*DATA FOR THIS EXERCISE*:
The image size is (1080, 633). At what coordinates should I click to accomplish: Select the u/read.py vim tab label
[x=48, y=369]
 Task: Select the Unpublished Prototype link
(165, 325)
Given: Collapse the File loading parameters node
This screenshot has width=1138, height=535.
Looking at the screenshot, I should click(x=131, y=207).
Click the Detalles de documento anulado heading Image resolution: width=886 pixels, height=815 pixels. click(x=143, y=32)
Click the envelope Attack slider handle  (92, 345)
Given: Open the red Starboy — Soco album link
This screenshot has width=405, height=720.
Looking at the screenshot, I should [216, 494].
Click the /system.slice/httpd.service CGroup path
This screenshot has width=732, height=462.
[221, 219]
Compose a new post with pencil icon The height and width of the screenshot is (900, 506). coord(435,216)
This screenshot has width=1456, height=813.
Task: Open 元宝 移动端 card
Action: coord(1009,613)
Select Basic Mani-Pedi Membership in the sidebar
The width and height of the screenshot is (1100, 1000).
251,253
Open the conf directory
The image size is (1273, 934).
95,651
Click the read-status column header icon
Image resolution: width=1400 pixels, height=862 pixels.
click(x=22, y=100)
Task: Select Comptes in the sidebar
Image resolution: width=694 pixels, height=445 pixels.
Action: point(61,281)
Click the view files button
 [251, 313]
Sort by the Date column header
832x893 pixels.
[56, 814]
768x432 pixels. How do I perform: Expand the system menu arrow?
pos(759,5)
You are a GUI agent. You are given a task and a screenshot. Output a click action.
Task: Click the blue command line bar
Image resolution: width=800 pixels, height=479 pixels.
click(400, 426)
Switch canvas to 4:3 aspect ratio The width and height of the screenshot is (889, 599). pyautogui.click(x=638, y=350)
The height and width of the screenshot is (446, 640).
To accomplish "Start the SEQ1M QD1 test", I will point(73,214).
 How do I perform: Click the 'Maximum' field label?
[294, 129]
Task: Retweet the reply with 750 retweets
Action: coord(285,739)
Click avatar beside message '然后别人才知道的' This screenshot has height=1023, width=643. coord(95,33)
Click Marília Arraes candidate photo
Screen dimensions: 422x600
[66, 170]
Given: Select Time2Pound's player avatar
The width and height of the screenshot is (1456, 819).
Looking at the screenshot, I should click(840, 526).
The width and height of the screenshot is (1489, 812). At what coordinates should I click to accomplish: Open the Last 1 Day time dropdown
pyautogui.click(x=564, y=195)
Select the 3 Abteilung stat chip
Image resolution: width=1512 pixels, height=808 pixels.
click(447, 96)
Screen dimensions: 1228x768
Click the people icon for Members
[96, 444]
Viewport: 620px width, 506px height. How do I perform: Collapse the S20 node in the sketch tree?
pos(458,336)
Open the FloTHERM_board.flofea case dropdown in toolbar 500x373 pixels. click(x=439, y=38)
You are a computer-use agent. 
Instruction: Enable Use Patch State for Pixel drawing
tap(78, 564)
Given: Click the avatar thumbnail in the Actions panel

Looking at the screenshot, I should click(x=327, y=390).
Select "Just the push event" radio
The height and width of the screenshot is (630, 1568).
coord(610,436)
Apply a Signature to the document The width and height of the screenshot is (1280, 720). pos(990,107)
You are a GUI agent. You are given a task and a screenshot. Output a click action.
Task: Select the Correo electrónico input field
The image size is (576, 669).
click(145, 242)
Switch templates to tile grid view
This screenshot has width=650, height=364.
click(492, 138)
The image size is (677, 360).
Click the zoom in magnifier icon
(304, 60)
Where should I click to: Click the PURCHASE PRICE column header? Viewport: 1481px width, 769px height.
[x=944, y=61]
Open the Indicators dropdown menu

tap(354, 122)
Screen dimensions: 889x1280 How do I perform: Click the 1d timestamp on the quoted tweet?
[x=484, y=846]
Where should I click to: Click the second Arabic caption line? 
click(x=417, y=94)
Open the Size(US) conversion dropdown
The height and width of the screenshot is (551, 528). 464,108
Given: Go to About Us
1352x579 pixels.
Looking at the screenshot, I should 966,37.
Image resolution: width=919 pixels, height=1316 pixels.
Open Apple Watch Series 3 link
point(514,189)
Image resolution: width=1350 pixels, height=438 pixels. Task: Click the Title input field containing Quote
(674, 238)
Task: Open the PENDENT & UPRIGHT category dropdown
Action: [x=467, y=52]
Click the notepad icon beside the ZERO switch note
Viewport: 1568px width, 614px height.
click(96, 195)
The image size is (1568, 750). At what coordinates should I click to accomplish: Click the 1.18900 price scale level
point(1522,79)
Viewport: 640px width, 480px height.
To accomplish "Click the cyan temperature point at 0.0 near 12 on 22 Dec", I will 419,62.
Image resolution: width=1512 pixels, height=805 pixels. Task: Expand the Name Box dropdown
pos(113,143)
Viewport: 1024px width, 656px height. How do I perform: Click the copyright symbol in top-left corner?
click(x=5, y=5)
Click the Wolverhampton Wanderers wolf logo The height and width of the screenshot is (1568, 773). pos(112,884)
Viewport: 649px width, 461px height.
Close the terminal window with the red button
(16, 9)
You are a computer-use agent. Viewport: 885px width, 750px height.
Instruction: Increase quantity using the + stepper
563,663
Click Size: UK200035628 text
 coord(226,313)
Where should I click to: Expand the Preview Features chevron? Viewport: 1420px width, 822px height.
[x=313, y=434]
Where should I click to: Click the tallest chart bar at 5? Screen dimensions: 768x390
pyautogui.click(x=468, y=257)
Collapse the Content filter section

*DESCRIPTION OF THE TASK*:
Beginning with the line containing "The width and height of the screenshot is (1100, 1000)." in the material above, copy every line exactly until you have copied the line containing "Given: Select Time2Pound's player avatar".

*RESPONSE BELOW*:
The width and height of the screenshot is (1100, 1000).
251,253
Open the conf directory
The image size is (1273, 934).
95,651
Click the read-status column header icon
Image resolution: width=1400 pixels, height=862 pixels.
click(x=22, y=100)
Task: Select Comptes in the sidebar
Image resolution: width=694 pixels, height=445 pixels.
Action: point(61,281)
Click the view files button
 [251, 313]
Sort by the Date column header
832x893 pixels.
[56, 814]
768x432 pixels. How do I perform: Expand the system menu arrow?
pos(759,5)
You are a GUI agent. You are given a task and a screenshot. Output a click action.
Task: Click the blue command line bar
Image resolution: width=800 pixels, height=479 pixels.
click(400, 426)
Switch canvas to 4:3 aspect ratio The width and height of the screenshot is (889, 599). pyautogui.click(x=638, y=350)
The height and width of the screenshot is (446, 640).
To accomplish "Start the SEQ1M QD1 test", I will point(73,214).
 How do I perform: Click the 'Maximum' field label?
[294, 129]
Task: Retweet the reply with 750 retweets
Action: coord(285,739)
Click avatar beside message '然后别人才知道的' This screenshot has height=1023, width=643. coord(95,33)
Click Marília Arraes candidate photo
Screen dimensions: 422x600
[66, 170]
Given: Select Time2Pound's player avatar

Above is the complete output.